*Data excerpts:*
-- Opening Marker --
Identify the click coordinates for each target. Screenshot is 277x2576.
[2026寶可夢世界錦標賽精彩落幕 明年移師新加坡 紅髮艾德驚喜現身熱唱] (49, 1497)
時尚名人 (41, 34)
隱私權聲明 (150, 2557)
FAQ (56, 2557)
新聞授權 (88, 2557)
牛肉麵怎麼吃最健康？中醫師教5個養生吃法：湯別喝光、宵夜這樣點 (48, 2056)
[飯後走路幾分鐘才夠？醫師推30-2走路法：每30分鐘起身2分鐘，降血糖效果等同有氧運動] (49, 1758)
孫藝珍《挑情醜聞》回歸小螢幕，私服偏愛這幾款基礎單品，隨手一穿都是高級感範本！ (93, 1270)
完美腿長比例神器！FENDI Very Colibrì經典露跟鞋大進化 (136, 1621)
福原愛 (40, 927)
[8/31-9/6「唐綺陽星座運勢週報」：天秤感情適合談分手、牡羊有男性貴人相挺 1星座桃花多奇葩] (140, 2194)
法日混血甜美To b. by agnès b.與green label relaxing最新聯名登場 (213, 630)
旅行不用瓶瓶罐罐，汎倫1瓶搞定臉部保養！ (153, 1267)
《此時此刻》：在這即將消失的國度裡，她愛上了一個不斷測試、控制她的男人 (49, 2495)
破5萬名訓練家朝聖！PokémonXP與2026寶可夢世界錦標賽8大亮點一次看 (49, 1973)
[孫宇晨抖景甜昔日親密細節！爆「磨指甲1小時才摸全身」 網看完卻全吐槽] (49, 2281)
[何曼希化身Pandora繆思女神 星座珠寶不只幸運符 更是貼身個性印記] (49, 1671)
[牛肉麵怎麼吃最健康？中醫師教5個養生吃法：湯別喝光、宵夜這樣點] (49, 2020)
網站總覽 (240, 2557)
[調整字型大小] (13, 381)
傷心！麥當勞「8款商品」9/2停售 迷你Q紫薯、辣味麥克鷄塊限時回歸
-- Closing Marker --
Everything in the records should be written out again exactly.

*Completed exercise:*
Identify the click coordinates for each target. Screenshot is 277x2576.
[2026寶可夢世界錦標賽精彩落幕 明年移師新加坡 紅髮艾德驚喜現身熱唱] (49, 1497)
時尚名人 (41, 34)
隱私權聲明 (150, 2557)
FAQ (56, 2557)
新聞授權 (88, 2557)
牛肉麵怎麼吃最健康？中醫師教5個養生吃法：湯別喝光、宵夜這樣點 (48, 2056)
[飯後走路幾分鐘才夠？醫師推30-2走路法：每30分鐘起身2分鐘，降血糖效果等同有氧運動] (49, 1758)
孫藝珍《挑情醜聞》回歸小螢幕，私服偏愛這幾款基礎單品，隨手一穿都是高級感範本！ (93, 1270)
完美腿長比例神器！FENDI Very Colibrì經典露跟鞋大進化 (136, 1621)
福原愛 (40, 927)
[8/31-9/6「唐綺陽星座運勢週報」：天秤感情適合談分手、牡羊有男性貴人相挺 1星座桃花多奇葩] (140, 2194)
法日混血甜美To b. by agnès b.與green label relaxing最新聯名登場 (213, 630)
旅行不用瓶瓶罐罐，汎倫1瓶搞定臉部保養！ (153, 1267)
《此時此刻》：在這即將消失的國度裡，她愛上了一個不斷測試、控制她的男人 (49, 2495)
破5萬名訓練家朝聖！PokémonXP與2026寶可夢世界錦標賽8大亮點一次看 (49, 1973)
[孫宇晨抖景甜昔日親密細節！爆「磨指甲1小時才摸全身」 網看完卻全吐槽] (49, 2281)
[何曼希化身Pandora繆思女神 星座珠寶不只幸運符 更是貼身個性印記] (49, 1671)
[牛肉麵怎麼吃最健康？中醫師教5個養生吃法：湯別喝光、宵夜這樣點] (49, 2020)
網站總覽 (240, 2557)
[調整字型大小] (13, 381)
傷心！麥當勞「8款商品」9/2停售 迷你Q紫薯、辣味麥克鷄塊限時回歸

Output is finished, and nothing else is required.